In 1959, shortly after he left the Army, Simpson met Johnson when Simpson moved to New York City and became music director of a Harlem church. At that time, Johnson was a powerful presence in American music, noted for his collection of spirituals and for founding a chorus that brought African-American music to Hollywood films and Broadway musicals.

“We became immediate friends,” says Simpson, who lives in Sicklerville. “I played piano accompaniments for singers he was coaching. We went to concerts and out for dinner late at night. He was an incredibly generous man.”

A decade later, Simpson left New York to pursue an academic career that took him from Virginia State University and Bowie State University in Maryland to Rowan in 1975 as chair of the music department. Pursuing his academic career, Simpson never lost contact with Johnson.

After the composer died in 1970, his sisters contacted Simpson for help in settling his estate. In 1984, Simpson became the family’s legal representative in all musical matters.

Johnson’s music, correspondence, record collection and books were then in storage. Simpson packed everything up — including the composer’s ivory cigarette holder — in 104 boxes and brought the entire collection to Rowan where it was housed in three rooms in the music building.

In 1988, to celebrate the centenary of Johnson’s birth, Simpson arranged a festival at Rowan. In eight concerts over three days, bass William Warfield, actor-composer Jester Hairston and other soloists joined three university choirs to perform Johnson’s spirituals, art songs, movie musicals and his oratorio, Son of Man.

A decade later, Johnson’s sister-in-law provided a modest endowment that allowed Simpson to hire student assistants to catalogue the collection. As he began to organize the holdings, Simpson knew he had to write a biography.

“I began to discover I had no idea what a fabulous career he had,” he says. “It was just amazing.”

Midway through his research and writing, Simpson was slowed down by a fractured femur. After two years of therapy, he still uses a walker, but his commitment to the book never wavered.

“The subject was too important,” he says.

During his long career, Johnson left his mark as a choral director, composer, arranger and violinist. Born in Athens, Ga., in 1888, he grew up in a religious family with deep musical roots. His grandmother, a former slave, introduced him to spirituals.

Johnson arrived in New York with his wife in 1912. A decade later, after eking out a modest existence as a musician, he founded a small chorus that grew into the Hall Johnson Choir.

He achieved his first Broadway success in 1930 when his choir performed in Marc Connelly’s Green Pastures. By then, Johnson was creating authentic arrangements of spirituals based on the performances he heard as a young man at revival meetings and camp sings.

In the mid-’30s, Johnson began working in the film industry.

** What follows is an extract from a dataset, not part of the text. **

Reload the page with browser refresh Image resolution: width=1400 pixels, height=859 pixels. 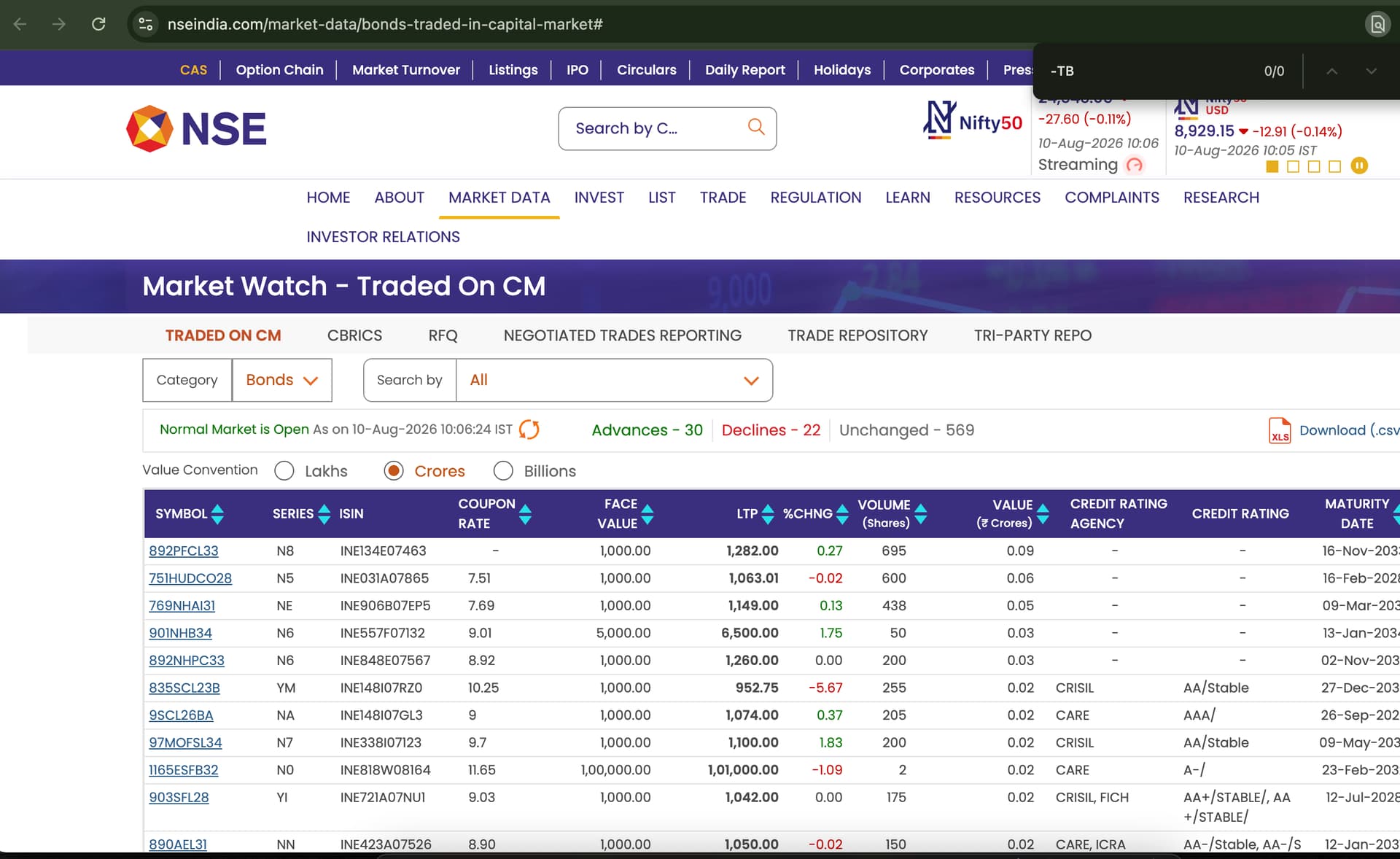click(98, 24)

His choir appeared in more than 35 films, including Lost Horizon and Cabin in the Sky.

In 1946, Johnson returned to New York. He died in an apartment fire in 1970, probably caused by falling asleep while smoking.

Today, Hall Johnson is best remembered for his editions of spirituals, says Simpson.

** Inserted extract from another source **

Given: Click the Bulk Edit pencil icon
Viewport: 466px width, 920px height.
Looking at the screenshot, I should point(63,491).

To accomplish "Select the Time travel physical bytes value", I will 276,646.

“His goal was to collect and preserve the Negro spiritual, one of the most significant parts of America’s musical heritage,” explains Simpson. “He established a model of performance for those spirituals through his choir and the recordings they made.”

Valerie Clayton, the director of the Camden branch of the Settlement Music School, has sung Johnson’s arrangements of spirituals in many recitals.

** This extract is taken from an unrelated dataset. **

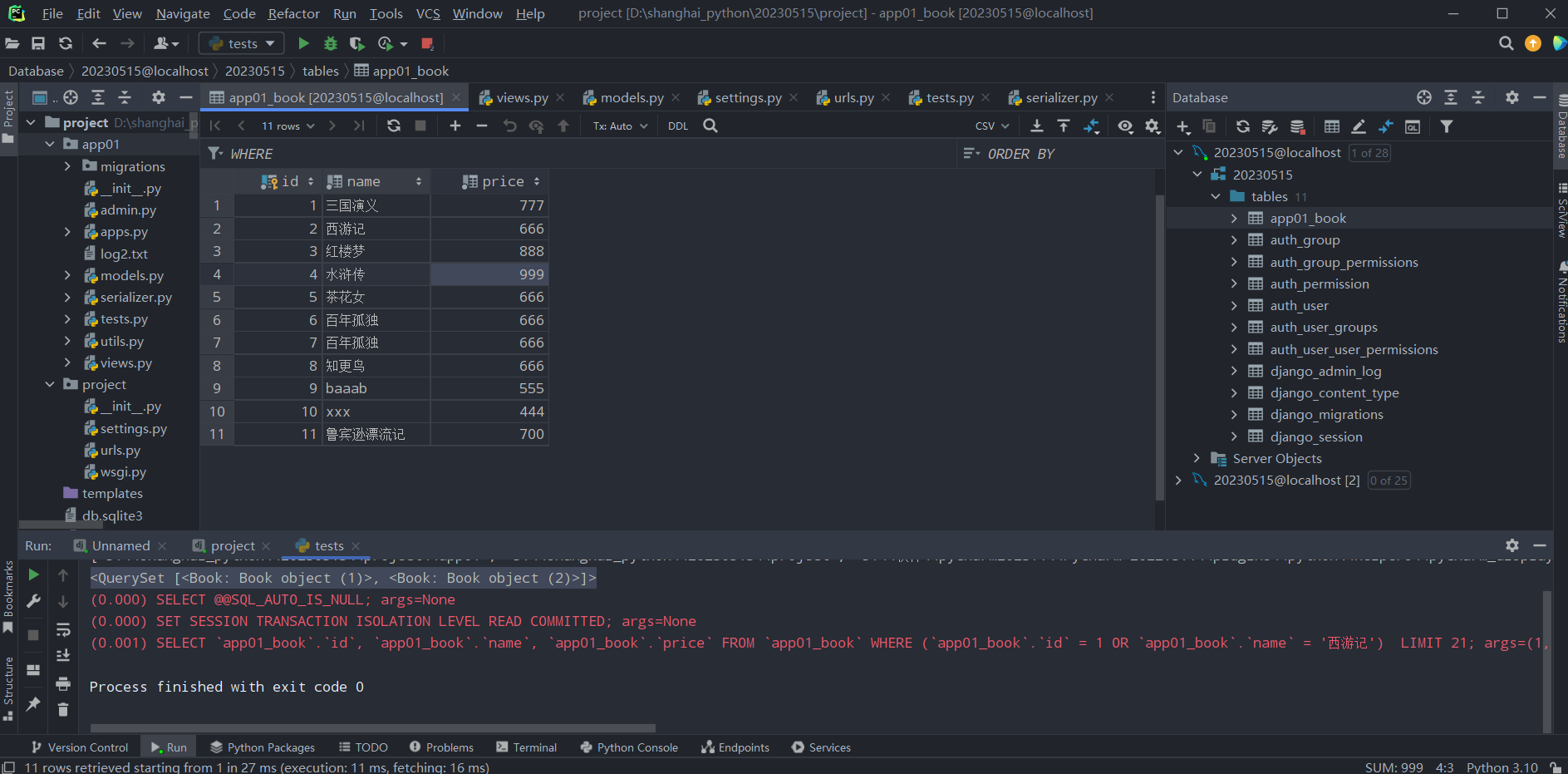Expand the auth_group table node

point(1234,240)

“Hall Johnson had a direct connection to the original spirituals,” she explains. “His arrangements reflect the essence of the music, and they always capture the uplifting joy of being alive.”

Simpson has divided his book into six parts. After personal recollections from musicians like Warfield and Shirley Verrett, he provides a detailed account of Johnson’s life. Then he relates the history of the Hall Johnson Choir before discussing the music, essays, letters and poetry Johnson wrote.

The author compares his meticulous research to “the search for gold or silver.”

Johnson’s wife died childless in 1937 and he never remarried. Combing through the composer’s papers and personal effects, Simpson discovered the birth announcement of a male child and several Father’s Day cards sent to Johnson. He also found photos of the boy in the composer’s collection.

Simpson says the boy was Johnson’s son, born to Wathea Sims Jones, one of his students in the 1940s.

Simpson aims to paint a complete picture of Johnson’s life. He says the high points in his musical career came in the 1930s when Johnson’s musical Run Little Chillun enjoyed a four-month Broadway run and his choir began to appear frequently in Hollywood films.

“Hall Johnson was a Renaissance man,” comments Simpson. “He was always developing and he refused to accept any limitations on his talent.”

Simpson sent his completed manuscript to Scarecrow Press at the end of January. After a month “to recover,” he’s embarking on a new project, a book “teaching voice the no-nonsense way.”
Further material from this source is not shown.